» **WORK ITEM**
Repeat all of the records verbatim.

» **RECORDED DATA**
━━━━━━
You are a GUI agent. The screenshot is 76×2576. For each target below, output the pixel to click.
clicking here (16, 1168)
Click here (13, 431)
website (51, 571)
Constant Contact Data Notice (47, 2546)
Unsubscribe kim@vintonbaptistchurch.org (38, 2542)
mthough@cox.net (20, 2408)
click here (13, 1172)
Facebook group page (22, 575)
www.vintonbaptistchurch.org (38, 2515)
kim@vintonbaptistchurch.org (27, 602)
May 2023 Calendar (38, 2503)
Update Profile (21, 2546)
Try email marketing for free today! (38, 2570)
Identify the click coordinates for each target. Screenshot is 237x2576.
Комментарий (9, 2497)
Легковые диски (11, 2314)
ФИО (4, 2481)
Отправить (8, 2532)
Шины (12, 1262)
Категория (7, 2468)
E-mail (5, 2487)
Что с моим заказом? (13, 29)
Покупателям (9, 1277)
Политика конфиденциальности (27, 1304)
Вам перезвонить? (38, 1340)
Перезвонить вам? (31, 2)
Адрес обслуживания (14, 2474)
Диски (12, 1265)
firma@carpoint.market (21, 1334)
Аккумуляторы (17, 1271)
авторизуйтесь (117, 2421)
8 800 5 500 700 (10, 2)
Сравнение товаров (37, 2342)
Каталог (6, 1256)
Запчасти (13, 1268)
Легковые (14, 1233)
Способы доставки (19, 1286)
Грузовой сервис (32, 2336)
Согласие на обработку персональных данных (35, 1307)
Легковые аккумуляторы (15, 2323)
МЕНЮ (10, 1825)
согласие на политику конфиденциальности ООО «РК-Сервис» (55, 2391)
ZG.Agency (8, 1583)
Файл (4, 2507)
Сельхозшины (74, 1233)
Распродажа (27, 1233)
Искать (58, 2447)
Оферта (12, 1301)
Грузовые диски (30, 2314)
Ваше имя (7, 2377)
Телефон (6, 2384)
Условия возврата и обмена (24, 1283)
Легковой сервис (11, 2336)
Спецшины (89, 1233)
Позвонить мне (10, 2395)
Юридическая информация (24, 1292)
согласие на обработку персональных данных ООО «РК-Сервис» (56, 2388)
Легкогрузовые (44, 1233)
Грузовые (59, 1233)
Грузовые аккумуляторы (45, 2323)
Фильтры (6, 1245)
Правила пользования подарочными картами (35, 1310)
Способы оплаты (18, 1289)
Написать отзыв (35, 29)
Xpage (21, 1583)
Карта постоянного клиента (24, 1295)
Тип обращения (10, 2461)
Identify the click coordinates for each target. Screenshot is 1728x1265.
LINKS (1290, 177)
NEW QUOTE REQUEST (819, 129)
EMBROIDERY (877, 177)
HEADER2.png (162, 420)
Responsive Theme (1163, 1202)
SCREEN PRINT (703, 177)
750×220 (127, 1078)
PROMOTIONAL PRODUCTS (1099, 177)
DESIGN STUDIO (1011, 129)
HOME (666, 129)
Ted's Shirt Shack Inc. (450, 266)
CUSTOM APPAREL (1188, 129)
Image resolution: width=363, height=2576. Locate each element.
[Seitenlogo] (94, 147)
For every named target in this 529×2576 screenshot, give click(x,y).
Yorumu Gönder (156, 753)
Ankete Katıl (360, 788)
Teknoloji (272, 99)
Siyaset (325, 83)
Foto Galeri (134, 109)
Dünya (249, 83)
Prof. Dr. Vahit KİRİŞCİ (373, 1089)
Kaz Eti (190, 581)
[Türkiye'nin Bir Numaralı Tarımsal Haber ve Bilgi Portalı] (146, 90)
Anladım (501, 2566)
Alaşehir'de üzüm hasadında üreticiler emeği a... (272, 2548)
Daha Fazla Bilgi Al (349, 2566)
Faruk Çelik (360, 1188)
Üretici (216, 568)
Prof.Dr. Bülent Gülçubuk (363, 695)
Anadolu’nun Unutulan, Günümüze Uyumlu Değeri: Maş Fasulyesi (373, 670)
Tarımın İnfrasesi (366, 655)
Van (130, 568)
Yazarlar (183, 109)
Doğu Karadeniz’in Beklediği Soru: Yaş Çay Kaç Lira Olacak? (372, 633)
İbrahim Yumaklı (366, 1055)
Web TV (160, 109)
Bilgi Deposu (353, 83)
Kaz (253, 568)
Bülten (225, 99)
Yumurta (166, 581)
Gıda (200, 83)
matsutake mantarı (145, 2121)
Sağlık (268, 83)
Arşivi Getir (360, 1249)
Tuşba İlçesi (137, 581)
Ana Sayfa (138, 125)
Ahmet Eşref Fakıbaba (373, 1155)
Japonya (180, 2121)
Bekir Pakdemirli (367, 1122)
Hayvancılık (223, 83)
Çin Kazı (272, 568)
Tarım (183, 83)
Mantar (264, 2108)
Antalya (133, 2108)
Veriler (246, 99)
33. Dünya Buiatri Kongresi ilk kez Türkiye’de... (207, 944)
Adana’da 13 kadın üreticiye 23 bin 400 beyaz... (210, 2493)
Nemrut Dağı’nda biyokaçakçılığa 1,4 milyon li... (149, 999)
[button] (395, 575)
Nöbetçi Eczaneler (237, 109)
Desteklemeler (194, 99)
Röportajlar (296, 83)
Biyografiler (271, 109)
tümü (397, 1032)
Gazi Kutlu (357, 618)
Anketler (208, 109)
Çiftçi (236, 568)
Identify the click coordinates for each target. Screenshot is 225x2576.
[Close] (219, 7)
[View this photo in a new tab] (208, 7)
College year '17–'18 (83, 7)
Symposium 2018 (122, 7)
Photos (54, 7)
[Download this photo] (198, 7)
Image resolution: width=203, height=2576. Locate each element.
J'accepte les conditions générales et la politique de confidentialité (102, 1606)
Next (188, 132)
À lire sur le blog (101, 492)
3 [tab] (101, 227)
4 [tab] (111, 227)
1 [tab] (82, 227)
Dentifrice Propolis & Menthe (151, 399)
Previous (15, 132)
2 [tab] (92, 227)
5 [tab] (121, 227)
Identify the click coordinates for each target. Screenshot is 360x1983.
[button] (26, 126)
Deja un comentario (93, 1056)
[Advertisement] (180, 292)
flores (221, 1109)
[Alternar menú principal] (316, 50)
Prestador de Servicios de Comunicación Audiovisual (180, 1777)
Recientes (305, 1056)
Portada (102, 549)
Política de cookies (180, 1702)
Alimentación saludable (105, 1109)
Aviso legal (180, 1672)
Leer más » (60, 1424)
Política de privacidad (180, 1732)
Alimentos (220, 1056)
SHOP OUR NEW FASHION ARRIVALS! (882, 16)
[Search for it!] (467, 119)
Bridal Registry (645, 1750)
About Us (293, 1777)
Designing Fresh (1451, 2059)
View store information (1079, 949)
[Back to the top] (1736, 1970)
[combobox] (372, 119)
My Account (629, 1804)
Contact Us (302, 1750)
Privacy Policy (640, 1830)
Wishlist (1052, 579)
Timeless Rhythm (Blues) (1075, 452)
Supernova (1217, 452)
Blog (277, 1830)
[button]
━━━━━━
» **RESULT OF THE TASK**
You are a GUI agent. The screenshot is 76×2576. For each target below, output the pixel to click.
clicking here (16, 1168)
Click here (13, 431)
website (51, 571)
Constant Contact Data Notice (47, 2546)
Unsubscribe kim@vintonbaptistchurch.org (38, 2542)
mthough@cox.net (20, 2408)
click here (13, 1172)
Facebook group page (22, 575)
www.vintonbaptistchurch.org (38, 2515)
kim@vintonbaptistchurch.org (27, 602)
May 2023 Calendar (38, 2503)
Update Profile (21, 2546)
Try email marketing for free today! (38, 2570)
Identify the click coordinates for each target. Screenshot is 237x2576.
Комментарий (9, 2497)
Легковые диски (11, 2314)
ФИО (4, 2481)
Отправить (8, 2532)
Шины (12, 1262)
Категория (7, 2468)
E-mail (5, 2487)
Что с моим заказом? (13, 29)
Покупателям (9, 1277)
Политика конфиденциальности (27, 1304)
Вам перезвонить? (38, 1340)
Перезвонить вам? (31, 2)
Адрес обслуживания (14, 2474)
Диски (12, 1265)
firma@carpoint.market (21, 1334)
Аккумуляторы (17, 1271)
авторизуйтесь (117, 2421)
8 800 5 500 700 (10, 2)
Сравнение товаров (37, 2342)
Каталог (6, 1256)
Запчасти (13, 1268)
Легковые (14, 1233)
Способы доставки (19, 1286)
Грузовой сервис (32, 2336)
Согласие на обработку персональных данных (35, 1307)
Легковые аккумуляторы (15, 2323)
МЕНЮ (10, 1825)
согласие на политику конфиденциальности ООО «РК-Сервис» (55, 2391)
ZG.Agency (8, 1583)
Файл (4, 2507)
Сельхозшины (74, 1233)
Распродажа (27, 1233)
Искать (58, 2447)
Оферта (12, 1301)
Грузовые диски (30, 2314)
Ваше имя (7, 2377)
Телефон (6, 2384)
Условия возврата и обмена (24, 1283)
Легковой сервис (11, 2336)
Спецшины (89, 1233)
Позвонить мне (10, 2395)
Юридическая информация (24, 1292)
согласие на обработку персональных данных ООО «РК-Сервис» (56, 2388)
Легкогрузовые (44, 1233)
Грузовые (59, 1233)
Грузовые аккумуляторы (45, 2323)
Фильтры (6, 1245)
Правила пользования подарочными картами (35, 1310)
Способы оплаты (18, 1289)
Написать отзыв (35, 29)
Xpage (21, 1583)
Карта постоянного клиента (24, 1295)
Тип обращения (10, 2461)
Identify the click coordinates for each target. Screenshot is 1728x1265.
LINKS (1290, 177)
NEW QUOTE REQUEST (819, 129)
EMBROIDERY (877, 177)
HEADER2.png (162, 420)
Responsive Theme (1163, 1202)
SCREEN PRINT (703, 177)
750×220 (127, 1078)
PROMOTIONAL PRODUCTS (1099, 177)
DESIGN STUDIO (1011, 129)
HOME (666, 129)
Ted's Shirt Shack Inc. (450, 266)
CUSTOM APPAREL (1188, 129)
Image resolution: width=363, height=2576. Locate each element.
[Seitenlogo] (94, 147)
For every named target in this 529×2576 screenshot, give click(x,y).
Yorumu Gönder (156, 753)
Ankete Katıl (360, 788)
Teknoloji (272, 99)
Siyaset (325, 83)
Foto Galeri (134, 109)
Dünya (249, 83)
Prof. Dr. Vahit KİRİŞCİ (373, 1089)
Kaz Eti (190, 581)
[Türkiye'nin Bir Numaralı Tarımsal Haber ve Bilgi Portalı] (146, 90)
Anladım (501, 2566)
Alaşehir'de üzüm hasadında üreticiler emeği a... (272, 2548)
Daha Fazla Bilgi Al (349, 2566)
Faruk Çelik (360, 1188)
Üretici (216, 568)
Prof.Dr. Bülent Gülçubuk (363, 695)
Anadolu’nun Unutulan, Günümüze Uyumlu Değeri: Maş Fasulyesi (373, 670)
Tarımın İnfrasesi (366, 655)
Van (130, 568)
Yazarlar (183, 109)
Doğu Karadeniz’in Beklediği Soru: Yaş Çay Kaç Lira Olacak? (372, 633)
İbrahim Yumaklı (366, 1055)
Web TV (160, 109)
Bilgi Deposu (353, 83)
Kaz (253, 568)
Bülten (225, 99)
Yumurta (166, 581)
Gıda (200, 83)
matsutake mantarı (145, 2121)
Sağlık (268, 83)
Arşivi Getir (360, 1249)
Tuşba İlçesi (137, 581)
Ana Sayfa (138, 125)
Ahmet Eşref Fakıbaba (373, 1155)
Japonya (180, 2121)
Bekir Pakdemirli (367, 1122)
Hayvancılık (223, 83)
Çin Kazı (272, 568)
Tarım (183, 83)
Mantar (264, 2108)
Antalya (133, 2108)
Veriler (246, 99)
33. Dünya Buiatri Kongresi ilk kez Türkiye’de... (207, 944)
Adana’da 13 kadın üreticiye 23 bin 400 beyaz... (210, 2493)
Nemrut Dağı’nda biyokaçakçılığa 1,4 milyon li... (149, 999)
[button] (395, 575)
Nöbetçi Eczaneler (237, 109)
Desteklemeler (194, 99)
Röportajlar (296, 83)
Biyografiler (271, 109)
tümü (397, 1032)
Gazi Kutlu (357, 618)
Anketler (208, 109)
Çiftçi (236, 568)
Identify the click coordinates for each target. Screenshot is 225x2576.
[Close] (219, 7)
[View this photo in a new tab] (208, 7)
College year '17–'18 (83, 7)
Symposium 2018 (122, 7)
Photos (54, 7)
[Download this photo] (198, 7)
Image resolution: width=203, height=2576. Locate each element.
J'accepte les conditions générales et la politique de confidentialité (102, 1606)
Next (188, 132)
À lire sur le blog (101, 492)
3 [tab] (101, 227)
4 [tab] (111, 227)
1 [tab] (82, 227)
Dentifrice Propolis & Menthe (151, 399)
Previous (15, 132)
2 [tab] (92, 227)
5 [tab] (121, 227)
Identify the click coordinates for each target. Screenshot is 360x1983.
[button] (26, 126)
Deja un comentario (93, 1056)
[Advertisement] (180, 292)
flores (221, 1109)
[Alternar menú principal] (316, 50)
Prestador de Servicios de Comunicación Audiovisual (180, 1777)
Recientes (305, 1056)
Portada (102, 549)
Política de cookies (180, 1702)
Alimentación saludable (105, 1109)
Aviso legal (180, 1672)
Leer más » (60, 1424)
Política de privacidad (180, 1732)
Alimentos (220, 1056)
SHOP OUR NEW FASHION ARRIVALS! (882, 16)
[Search for it!] (467, 119)
Bridal Registry (645, 1750)
About Us (293, 1777)
Designing Fresh (1451, 2059)
View store information (1079, 949)
[Back to the top] (1736, 1970)
[combobox] (372, 119)
My Account (629, 1804)
Contact Us (302, 1750)
Privacy Policy (640, 1830)
Wishlist (1052, 579)
Timeless Rhythm (Blues) (1075, 452)
Supernova (1217, 452)
Blog (277, 1830)
[button]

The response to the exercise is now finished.